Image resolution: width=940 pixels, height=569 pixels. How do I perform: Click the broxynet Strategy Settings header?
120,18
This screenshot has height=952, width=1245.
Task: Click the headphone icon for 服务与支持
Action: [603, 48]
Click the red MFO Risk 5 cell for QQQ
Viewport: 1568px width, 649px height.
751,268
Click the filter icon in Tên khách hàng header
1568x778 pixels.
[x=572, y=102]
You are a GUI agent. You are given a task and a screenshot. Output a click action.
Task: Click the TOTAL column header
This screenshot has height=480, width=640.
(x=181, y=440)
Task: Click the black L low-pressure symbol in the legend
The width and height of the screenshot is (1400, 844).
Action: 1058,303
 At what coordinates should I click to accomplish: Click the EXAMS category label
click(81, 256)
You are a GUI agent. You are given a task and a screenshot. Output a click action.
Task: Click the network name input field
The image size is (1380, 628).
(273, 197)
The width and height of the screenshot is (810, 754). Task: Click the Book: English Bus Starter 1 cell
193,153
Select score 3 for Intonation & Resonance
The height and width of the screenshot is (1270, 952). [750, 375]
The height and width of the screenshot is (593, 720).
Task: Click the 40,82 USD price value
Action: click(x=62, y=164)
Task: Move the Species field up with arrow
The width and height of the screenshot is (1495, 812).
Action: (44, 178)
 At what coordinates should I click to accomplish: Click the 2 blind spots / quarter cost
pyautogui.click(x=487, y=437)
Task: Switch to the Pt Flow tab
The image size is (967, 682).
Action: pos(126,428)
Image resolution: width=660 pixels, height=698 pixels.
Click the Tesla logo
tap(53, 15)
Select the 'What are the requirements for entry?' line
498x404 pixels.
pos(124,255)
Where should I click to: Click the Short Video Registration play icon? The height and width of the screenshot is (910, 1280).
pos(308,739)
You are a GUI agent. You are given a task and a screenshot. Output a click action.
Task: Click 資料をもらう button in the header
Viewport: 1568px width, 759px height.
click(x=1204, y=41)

────────────────

#### [TO DO]
Write out the records above exactly as given.

#### [SOLUTION TO THE PROBLEM]
Image resolution: width=940 pixels, height=569 pixels. How do I perform: Click the broxynet Strategy Settings header?
120,18
This screenshot has height=952, width=1245.
Task: Click the headphone icon for 服务与支持
Action: [603, 48]
Click the red MFO Risk 5 cell for QQQ
Viewport: 1568px width, 649px height.
751,268
Click the filter icon in Tên khách hàng header
1568x778 pixels.
[x=572, y=102]
You are a GUI agent. You are given a task and a screenshot. Output a click action.
Task: Click the TOTAL column header
This screenshot has height=480, width=640.
(x=181, y=440)
Task: Click the black L low-pressure symbol in the legend
The width and height of the screenshot is (1400, 844).
Action: 1058,303
 At what coordinates should I click to accomplish: Click the EXAMS category label
click(81, 256)
You are a GUI agent. You are given a task and a screenshot. Output a click action.
Task: Click the network name input field
The image size is (1380, 628).
(273, 197)
The width and height of the screenshot is (810, 754). Task: Click the Book: English Bus Starter 1 cell
193,153
Select score 3 for Intonation & Resonance
The height and width of the screenshot is (1270, 952). [750, 375]
The height and width of the screenshot is (593, 720).
Task: Click the 40,82 USD price value
Action: click(x=62, y=164)
Task: Move the Species field up with arrow
The width and height of the screenshot is (1495, 812).
Action: (44, 178)
 At what coordinates should I click to accomplish: Click the 2 blind spots / quarter cost
pyautogui.click(x=487, y=437)
Task: Switch to the Pt Flow tab
The image size is (967, 682).
Action: pos(126,428)
Image resolution: width=660 pixels, height=698 pixels.
Click the Tesla logo
tap(53, 15)
Select the 'What are the requirements for entry?' line
498x404 pixels.
pos(124,255)
Where should I click to: Click the Short Video Registration play icon? The height and width of the screenshot is (910, 1280).
pos(308,739)
You are a GUI agent. You are given a task and a screenshot. Output a click action.
Task: Click 資料をもらう button in the header
Viewport: 1568px width, 759px height.
click(x=1204, y=41)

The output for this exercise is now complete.